One-way analysis of variance provides an omnibus test when comparing means for three or more groups (when using ANOVA to compare two group means, \(F = t^2\)). The null hypothesis of ANOVA is that all group means are equal, \(H_0: \mu_1 = \mu_2 = \mu_3 = \cdots = \mu_k\), while the alternative hypothesis is that at least one mean is different. The analysis of variance is based on a ratio of variance due to group difference to variance due to unknown (random) errors within groups, i.e., \[F = \frac{MS_{between}}{MS_{within}}\]

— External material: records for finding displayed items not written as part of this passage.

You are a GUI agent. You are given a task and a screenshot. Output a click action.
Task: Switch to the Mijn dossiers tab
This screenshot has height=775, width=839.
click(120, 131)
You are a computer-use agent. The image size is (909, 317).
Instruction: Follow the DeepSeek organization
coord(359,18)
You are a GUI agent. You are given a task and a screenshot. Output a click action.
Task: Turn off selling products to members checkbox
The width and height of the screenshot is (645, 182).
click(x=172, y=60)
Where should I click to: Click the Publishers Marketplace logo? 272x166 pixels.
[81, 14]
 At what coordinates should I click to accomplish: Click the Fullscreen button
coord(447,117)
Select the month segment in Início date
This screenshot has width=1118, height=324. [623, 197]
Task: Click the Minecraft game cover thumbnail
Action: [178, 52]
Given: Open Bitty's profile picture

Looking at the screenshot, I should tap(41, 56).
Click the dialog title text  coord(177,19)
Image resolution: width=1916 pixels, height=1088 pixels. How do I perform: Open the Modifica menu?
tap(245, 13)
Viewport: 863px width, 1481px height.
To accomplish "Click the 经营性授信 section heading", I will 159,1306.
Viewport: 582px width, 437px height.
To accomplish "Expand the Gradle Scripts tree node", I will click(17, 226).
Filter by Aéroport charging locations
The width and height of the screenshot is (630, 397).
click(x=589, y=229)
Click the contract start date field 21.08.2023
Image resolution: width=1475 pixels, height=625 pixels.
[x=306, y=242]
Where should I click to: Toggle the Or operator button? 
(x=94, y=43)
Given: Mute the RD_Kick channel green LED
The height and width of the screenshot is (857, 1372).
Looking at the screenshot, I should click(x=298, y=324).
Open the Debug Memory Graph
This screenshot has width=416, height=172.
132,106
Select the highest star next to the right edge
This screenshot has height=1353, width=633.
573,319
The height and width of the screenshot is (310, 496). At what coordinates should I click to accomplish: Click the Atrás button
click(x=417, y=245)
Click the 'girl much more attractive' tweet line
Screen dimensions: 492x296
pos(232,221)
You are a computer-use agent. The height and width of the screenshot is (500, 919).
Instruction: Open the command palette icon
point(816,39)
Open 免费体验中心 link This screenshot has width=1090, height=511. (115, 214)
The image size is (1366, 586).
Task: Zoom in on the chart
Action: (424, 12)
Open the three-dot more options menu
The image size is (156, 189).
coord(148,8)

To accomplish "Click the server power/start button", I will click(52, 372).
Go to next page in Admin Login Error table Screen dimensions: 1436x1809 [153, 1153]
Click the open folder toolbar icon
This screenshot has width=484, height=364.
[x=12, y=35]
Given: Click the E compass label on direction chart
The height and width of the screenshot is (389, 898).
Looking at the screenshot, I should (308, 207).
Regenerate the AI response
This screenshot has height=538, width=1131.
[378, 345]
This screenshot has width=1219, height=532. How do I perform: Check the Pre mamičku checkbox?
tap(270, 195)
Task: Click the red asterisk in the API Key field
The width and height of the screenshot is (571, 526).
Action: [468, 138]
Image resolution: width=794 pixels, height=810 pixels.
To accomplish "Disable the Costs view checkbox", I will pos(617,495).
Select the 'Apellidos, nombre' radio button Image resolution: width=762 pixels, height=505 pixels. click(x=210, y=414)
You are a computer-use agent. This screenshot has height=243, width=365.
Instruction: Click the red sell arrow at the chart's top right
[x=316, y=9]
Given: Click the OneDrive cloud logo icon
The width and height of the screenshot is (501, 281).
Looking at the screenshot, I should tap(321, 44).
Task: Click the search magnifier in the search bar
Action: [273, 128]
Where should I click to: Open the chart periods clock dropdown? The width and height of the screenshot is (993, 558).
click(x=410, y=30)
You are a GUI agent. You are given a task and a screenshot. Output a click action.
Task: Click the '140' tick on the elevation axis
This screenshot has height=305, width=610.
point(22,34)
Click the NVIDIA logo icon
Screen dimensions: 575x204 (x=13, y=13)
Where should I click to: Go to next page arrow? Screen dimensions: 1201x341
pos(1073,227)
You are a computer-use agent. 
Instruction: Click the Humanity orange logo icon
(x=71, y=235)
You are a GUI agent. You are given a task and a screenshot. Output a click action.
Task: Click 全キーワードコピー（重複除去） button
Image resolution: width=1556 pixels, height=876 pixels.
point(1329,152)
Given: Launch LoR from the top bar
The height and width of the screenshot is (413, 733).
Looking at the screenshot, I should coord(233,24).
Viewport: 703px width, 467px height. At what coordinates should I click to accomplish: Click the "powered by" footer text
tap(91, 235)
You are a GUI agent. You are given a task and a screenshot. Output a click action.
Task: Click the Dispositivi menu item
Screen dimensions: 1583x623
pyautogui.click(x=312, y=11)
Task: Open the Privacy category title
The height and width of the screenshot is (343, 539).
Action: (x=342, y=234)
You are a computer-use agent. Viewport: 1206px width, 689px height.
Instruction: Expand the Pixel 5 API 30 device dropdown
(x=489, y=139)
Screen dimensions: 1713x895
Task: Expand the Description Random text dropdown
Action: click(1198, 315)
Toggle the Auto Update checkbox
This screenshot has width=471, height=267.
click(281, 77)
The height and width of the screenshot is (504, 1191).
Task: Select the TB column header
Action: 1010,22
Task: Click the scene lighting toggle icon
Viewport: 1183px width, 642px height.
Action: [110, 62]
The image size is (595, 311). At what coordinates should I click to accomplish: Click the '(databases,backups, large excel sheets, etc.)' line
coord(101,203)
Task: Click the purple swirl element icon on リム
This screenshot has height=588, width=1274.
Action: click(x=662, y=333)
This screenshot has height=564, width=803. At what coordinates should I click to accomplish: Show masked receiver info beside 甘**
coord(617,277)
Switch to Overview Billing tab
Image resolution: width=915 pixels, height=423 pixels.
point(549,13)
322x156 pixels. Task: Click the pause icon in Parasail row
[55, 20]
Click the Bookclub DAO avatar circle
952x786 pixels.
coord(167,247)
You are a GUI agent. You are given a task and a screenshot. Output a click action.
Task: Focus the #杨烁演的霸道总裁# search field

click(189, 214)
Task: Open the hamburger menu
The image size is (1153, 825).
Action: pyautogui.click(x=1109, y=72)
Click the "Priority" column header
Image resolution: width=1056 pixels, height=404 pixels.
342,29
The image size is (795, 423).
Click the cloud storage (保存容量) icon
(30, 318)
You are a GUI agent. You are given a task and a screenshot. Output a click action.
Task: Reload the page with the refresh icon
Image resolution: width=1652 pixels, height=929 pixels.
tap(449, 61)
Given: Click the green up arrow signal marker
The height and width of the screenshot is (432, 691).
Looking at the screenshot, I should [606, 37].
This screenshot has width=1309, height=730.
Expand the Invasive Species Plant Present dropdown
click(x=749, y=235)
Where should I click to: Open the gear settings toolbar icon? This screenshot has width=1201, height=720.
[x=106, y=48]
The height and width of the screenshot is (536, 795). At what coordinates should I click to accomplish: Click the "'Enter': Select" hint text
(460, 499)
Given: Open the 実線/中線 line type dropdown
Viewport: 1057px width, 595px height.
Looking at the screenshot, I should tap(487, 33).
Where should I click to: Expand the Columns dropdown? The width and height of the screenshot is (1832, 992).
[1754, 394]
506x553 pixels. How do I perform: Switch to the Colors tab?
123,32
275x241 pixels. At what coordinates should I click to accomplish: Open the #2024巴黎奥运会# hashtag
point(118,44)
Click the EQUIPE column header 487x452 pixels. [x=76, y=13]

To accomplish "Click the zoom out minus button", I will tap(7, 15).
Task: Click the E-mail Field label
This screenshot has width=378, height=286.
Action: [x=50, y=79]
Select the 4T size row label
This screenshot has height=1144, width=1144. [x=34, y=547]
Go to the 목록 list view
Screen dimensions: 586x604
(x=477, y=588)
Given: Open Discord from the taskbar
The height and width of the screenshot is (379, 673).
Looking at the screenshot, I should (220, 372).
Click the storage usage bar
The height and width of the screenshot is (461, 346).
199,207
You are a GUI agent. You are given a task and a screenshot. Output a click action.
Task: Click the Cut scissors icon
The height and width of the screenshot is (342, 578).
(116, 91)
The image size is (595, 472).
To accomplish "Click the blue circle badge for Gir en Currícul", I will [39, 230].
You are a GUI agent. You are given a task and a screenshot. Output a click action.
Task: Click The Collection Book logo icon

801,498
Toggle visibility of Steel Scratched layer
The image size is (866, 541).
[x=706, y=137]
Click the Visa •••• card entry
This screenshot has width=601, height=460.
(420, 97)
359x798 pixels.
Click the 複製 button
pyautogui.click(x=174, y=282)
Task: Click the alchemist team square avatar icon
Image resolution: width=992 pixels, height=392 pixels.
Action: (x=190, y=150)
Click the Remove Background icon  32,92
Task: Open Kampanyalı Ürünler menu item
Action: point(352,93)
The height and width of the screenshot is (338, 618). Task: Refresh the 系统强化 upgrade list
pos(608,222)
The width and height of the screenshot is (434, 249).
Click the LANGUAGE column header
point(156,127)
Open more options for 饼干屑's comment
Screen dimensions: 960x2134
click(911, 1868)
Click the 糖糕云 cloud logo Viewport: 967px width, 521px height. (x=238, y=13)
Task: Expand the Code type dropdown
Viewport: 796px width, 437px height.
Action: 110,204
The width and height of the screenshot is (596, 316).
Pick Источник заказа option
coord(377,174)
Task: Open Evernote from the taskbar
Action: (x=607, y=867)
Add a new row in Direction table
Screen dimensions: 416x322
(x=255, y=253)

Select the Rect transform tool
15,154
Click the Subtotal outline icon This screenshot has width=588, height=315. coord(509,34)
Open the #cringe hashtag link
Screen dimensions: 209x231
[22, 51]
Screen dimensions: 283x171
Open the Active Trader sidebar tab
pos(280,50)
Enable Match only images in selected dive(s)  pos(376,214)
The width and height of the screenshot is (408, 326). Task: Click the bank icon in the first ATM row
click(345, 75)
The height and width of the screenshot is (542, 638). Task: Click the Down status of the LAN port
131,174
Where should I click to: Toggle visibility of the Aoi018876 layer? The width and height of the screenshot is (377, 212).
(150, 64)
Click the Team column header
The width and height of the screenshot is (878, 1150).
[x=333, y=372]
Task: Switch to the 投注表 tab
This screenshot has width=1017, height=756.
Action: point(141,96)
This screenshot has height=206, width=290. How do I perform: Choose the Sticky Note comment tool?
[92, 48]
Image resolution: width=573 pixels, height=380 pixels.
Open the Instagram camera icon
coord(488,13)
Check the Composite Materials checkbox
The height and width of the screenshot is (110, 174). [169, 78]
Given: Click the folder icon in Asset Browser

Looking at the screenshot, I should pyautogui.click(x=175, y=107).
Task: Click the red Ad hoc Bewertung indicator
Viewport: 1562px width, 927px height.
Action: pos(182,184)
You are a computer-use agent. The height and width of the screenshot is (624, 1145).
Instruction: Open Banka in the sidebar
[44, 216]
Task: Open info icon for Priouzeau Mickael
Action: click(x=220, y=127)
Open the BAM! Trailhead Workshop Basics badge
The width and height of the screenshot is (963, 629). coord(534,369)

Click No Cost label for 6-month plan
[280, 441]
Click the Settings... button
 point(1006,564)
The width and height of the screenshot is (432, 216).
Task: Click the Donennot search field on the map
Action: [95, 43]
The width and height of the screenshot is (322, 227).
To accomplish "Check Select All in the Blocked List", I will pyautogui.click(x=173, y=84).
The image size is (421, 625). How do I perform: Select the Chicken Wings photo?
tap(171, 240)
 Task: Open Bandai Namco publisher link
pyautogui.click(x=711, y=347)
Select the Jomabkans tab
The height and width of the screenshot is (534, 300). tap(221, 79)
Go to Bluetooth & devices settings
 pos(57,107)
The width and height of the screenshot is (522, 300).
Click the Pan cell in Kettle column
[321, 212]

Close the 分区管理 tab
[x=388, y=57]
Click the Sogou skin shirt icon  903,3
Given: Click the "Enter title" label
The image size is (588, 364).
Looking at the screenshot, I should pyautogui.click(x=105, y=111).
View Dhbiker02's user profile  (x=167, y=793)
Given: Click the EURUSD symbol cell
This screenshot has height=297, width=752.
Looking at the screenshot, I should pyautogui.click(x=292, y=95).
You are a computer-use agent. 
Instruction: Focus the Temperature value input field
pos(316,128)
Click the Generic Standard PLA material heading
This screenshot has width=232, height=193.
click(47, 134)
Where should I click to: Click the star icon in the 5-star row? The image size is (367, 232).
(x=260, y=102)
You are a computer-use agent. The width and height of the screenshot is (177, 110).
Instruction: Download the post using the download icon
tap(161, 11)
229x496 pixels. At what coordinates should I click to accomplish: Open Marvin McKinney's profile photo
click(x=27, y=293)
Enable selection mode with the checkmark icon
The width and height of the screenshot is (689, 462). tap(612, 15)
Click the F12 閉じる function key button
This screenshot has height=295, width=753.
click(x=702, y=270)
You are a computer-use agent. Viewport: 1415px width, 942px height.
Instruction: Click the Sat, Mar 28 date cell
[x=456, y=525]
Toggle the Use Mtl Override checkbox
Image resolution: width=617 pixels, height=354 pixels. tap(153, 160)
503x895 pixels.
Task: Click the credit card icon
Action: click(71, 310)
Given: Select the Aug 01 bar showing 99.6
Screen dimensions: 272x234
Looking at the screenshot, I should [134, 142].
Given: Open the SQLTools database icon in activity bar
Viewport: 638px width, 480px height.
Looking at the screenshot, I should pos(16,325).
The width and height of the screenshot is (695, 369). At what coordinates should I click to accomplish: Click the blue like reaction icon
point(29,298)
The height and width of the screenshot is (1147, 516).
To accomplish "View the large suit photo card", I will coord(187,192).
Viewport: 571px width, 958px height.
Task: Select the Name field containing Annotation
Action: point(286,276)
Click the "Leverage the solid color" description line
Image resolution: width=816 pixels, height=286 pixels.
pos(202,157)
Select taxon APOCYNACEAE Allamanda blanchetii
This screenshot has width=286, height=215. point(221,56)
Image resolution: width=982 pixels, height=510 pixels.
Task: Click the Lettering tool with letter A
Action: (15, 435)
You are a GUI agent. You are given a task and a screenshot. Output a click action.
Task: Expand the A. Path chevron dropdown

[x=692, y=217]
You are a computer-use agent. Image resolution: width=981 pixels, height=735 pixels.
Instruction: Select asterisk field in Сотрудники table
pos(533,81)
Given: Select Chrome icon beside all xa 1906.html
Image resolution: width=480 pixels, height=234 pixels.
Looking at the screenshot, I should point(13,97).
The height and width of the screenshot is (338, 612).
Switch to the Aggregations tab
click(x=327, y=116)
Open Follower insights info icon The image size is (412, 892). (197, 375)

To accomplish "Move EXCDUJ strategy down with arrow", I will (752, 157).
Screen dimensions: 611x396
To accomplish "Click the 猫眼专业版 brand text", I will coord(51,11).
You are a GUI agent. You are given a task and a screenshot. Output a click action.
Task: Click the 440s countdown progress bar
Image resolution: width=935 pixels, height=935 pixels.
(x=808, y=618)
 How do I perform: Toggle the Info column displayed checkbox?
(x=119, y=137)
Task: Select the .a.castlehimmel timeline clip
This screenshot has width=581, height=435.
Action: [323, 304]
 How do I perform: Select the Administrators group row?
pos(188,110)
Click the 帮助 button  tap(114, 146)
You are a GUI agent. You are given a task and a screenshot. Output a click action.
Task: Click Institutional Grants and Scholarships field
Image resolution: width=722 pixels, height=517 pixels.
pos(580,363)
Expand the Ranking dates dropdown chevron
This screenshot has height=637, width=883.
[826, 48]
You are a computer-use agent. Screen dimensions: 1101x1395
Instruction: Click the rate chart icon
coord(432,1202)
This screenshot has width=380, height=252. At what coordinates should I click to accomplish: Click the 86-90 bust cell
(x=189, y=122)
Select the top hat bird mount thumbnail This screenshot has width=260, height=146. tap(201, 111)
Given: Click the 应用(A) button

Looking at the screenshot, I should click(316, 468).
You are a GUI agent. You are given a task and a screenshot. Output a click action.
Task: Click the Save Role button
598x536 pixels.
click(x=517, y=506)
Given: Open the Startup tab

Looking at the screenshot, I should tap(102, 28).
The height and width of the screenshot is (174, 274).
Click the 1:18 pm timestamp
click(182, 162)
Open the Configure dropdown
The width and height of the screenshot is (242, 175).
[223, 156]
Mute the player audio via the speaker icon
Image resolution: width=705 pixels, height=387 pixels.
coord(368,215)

When designed is balanced (equal \(n\)), \(MS_{between} = \frac{SS_{between}}{df_{between}} = \frac{n\sum(\bar{Y}_k-\bar{Y})^2}{k-1}\), where \(k\) is a number of groups; and \(MS_{within} = \frac{SS_{within}}{df_{within}} = \frac{\sum (Y_{ik}-\bar{Y}_k)^2}{N-k}\).

Similar to *t*-tests, ANVOA has three main assumptions.

**Normality of residual.**That is, the distribution of each group (unexplained variance) is normal. We could use a Q-Q plot or Shapiro-Wilk test to check for normality.**Homogeneity of variance.**The variance of each group are all equals, which suggests that all error variances are equal. This is typically tested by Levene’s test for equality of variance.**Independence of observation.**Each observation (e.g., participant) is independent, which results in independence of an error term. This could not be detected or fixed with statistics. It can only be inferred from the research design.

Let’s use an R built-in dataset, `PlantGrowth`

. This dataset has two variables: `weight`

, which is numeric, and `group`

, which is a factor. The `group`

factor has three levels: `ctrl`

for control, `trt1`

for treatment 1, and `trt2`

for treatment 2.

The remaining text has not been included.